The Attkisson angle

Sharyl Attkisson’s new book about her career as an investigative reporter at CBS News in the Age of Obama — Stonewalled: My Fight for Truth Against the Forces of Obstruction, Intimidation, and Harassment in Obama’s Washington — won’t be published officially until November 4. Kyle Smith provides a preview here in the New York Post.

Here is Smith’s account of the Attkisson angle intersecting with the Ingraham angle:

Attkisson, who received an Emmy and the Edward R. Murrow award for her trailblazing work on the story, says she made top CBS brass “incensed” when she appeared on Laura Ingraham’s radio show and mentioned that Obama administration officials called her up to literally scream at her while she was working the story.

One angry CBS exec called to tell Attkisson that Ingraham is “extremely, extremely far right” and that Attkisson shouldn’t appear on her show anymore. Attkisson was puzzled, noting that CBS reporters aren’t barred from appearing on lefty MSNBC shows.

Here is a glimpse of Attkisson’s exposure to news management in the cooperative style CBS News has worked out with the Obama administration:

She was turning up leads tying the Fast and Furious scandal (which involved so many guns that ATF officials initially worried that a firearm used in the Tucson shooting of Congresswoman Gabrielle Giffords might have been one of them) to an ever-expanding network of cases when she got an e-mail from Katie Couric asking if it was OK for Couric to interview Eric Holder, whom Couric knew socially, about the scandal. Sure, replied Attkisson.
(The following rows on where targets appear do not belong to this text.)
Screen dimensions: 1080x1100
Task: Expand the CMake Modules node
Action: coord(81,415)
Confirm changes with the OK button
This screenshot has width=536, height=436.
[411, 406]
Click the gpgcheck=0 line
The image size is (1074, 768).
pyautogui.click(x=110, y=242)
No interview with Holder aired but “after that weekend e-mail exchange, nothing is the same at work,” Attkisson writes. “The Evening News” began killing her stories on Fast and Furious, with one producer telling Attkisson, “You’ve reported everything. There’s really nothing left to say.”

Readers are left to wonder whether Holder told Couric to stand down on the story.
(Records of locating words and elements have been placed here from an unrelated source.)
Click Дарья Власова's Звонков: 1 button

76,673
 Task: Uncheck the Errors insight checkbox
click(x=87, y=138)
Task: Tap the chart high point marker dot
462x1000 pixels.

Smith takes up Attkisson’s close encounter with the fraudulent Rathergate story peddled by CBS News in September 2004; we know a little about the underlying story that disgraced CBS News. One can discern in Smith’s telling that the details have receded into a vague recollection:

When a senior producer she doesn’t identify [Ed. note: Mary (cough, cough) Mapes] came to her in 2004 bubbling about documents that supposedly showed then-President George W. Bush shirked his duties during the Vietnam War, she took one look at the documents and said, “They looked like they were typed by my daughter on a computer yesterday.”
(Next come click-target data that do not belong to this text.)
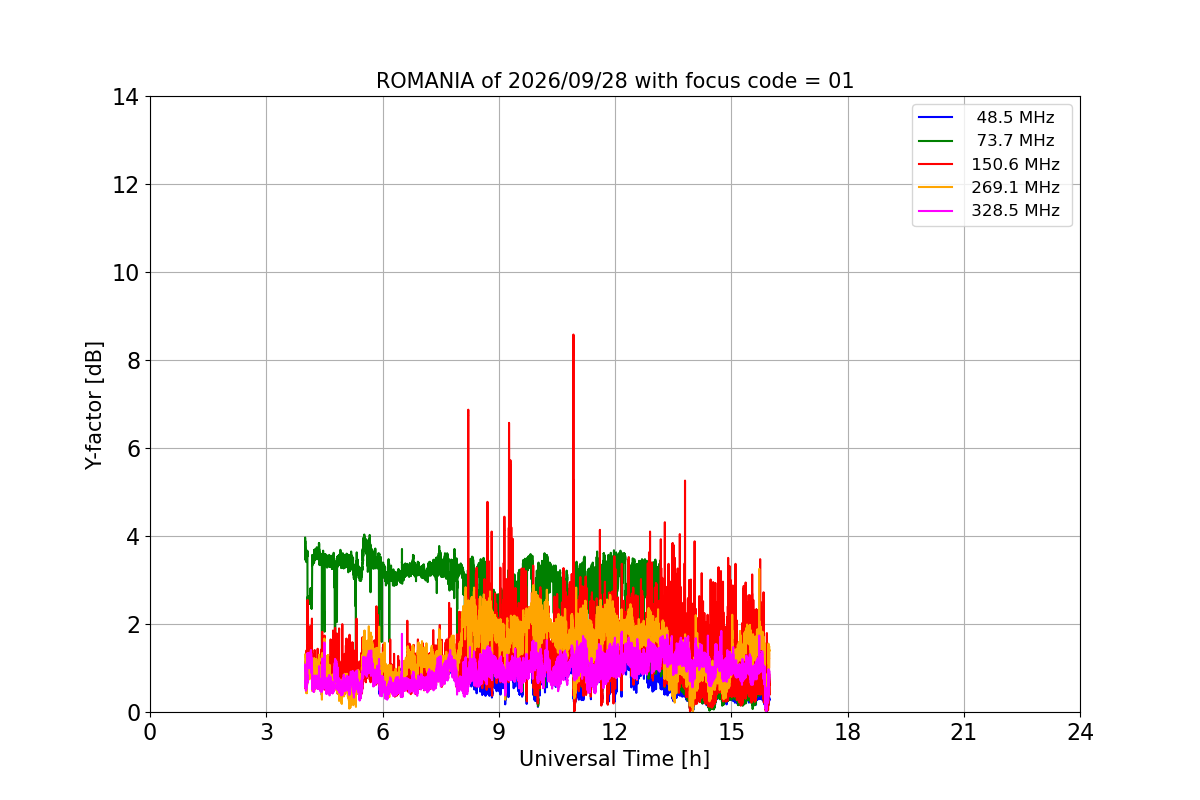Click the magenta 328.5 MHz legend line
1200x800 pixels.
tap(936, 211)
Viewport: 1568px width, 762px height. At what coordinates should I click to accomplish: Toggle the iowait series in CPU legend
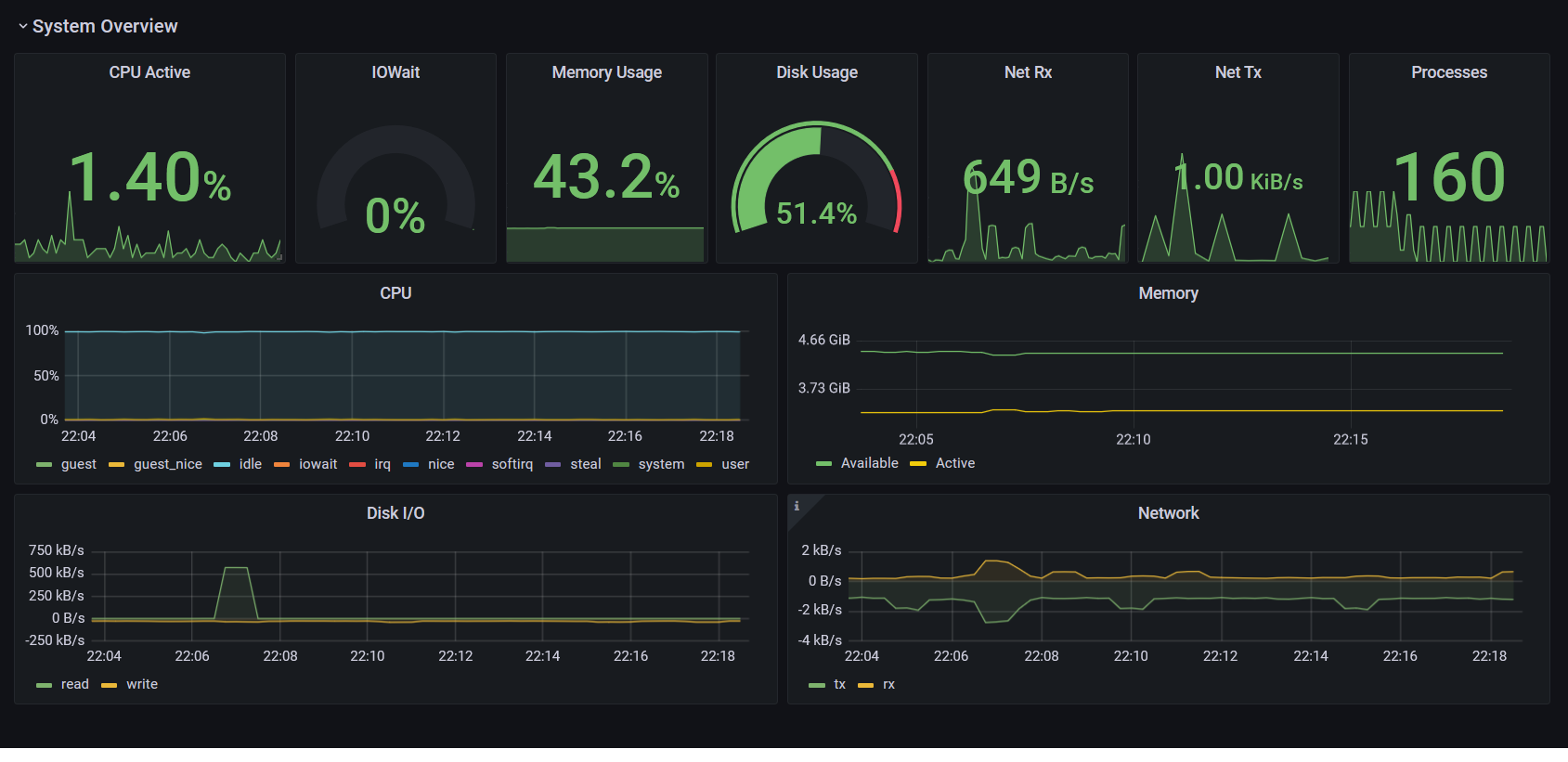(x=318, y=464)
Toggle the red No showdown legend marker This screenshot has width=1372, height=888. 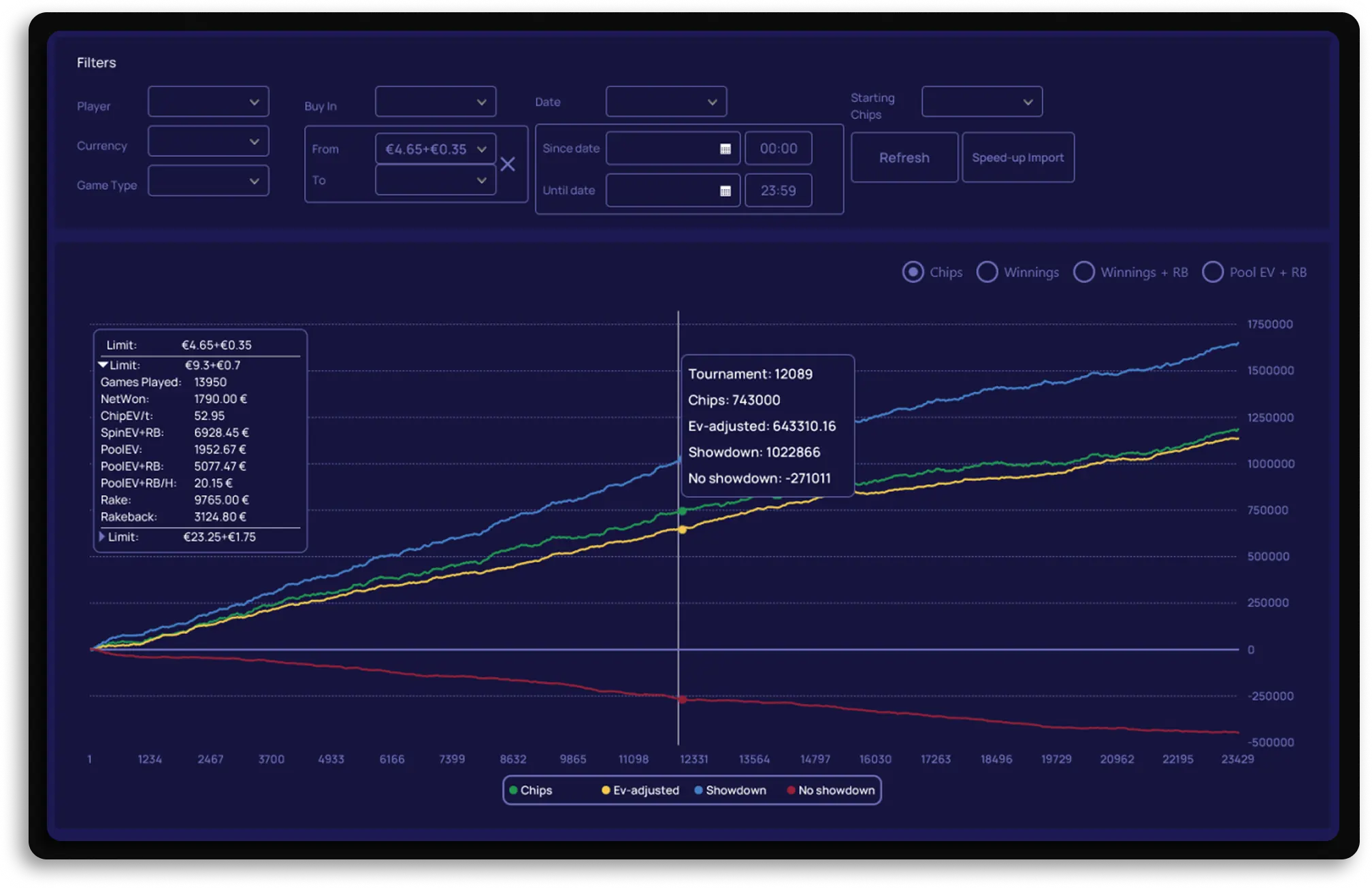791,790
Asked to do a followup story on the documents, she flatly refused, citing an ethics clause in her contract. “And if you make me, I’ll have to call my lawyer,” she said. “Nobody ever said another word” to her about reporting on the documents, which turned out to be unverifiable and probably fake.

“Probably fake” does not capture the findings of CBS’s own internal investigation, which I reviewed in this 2005 Weekly Standard column For the record, folks, this was the finding of CBS’s own internal report, prepared by Richard Thornburgh and Louis Boccardi: “The [Thornburgh-Boccardi] Panel met with [forensic document expert Peter] Tytell and found his analysis sound in terms of why he believed that the documents are not authentic.” If the documents are “not authentic,” they are (unqualified) frauds. It is in any event pleasing to have on the record how Sharyl Attkisson escaped Rathergate.

Smith’s judgment: “After reading the book, you won’t question whether CBS News or Attkisson is more trustworthy.”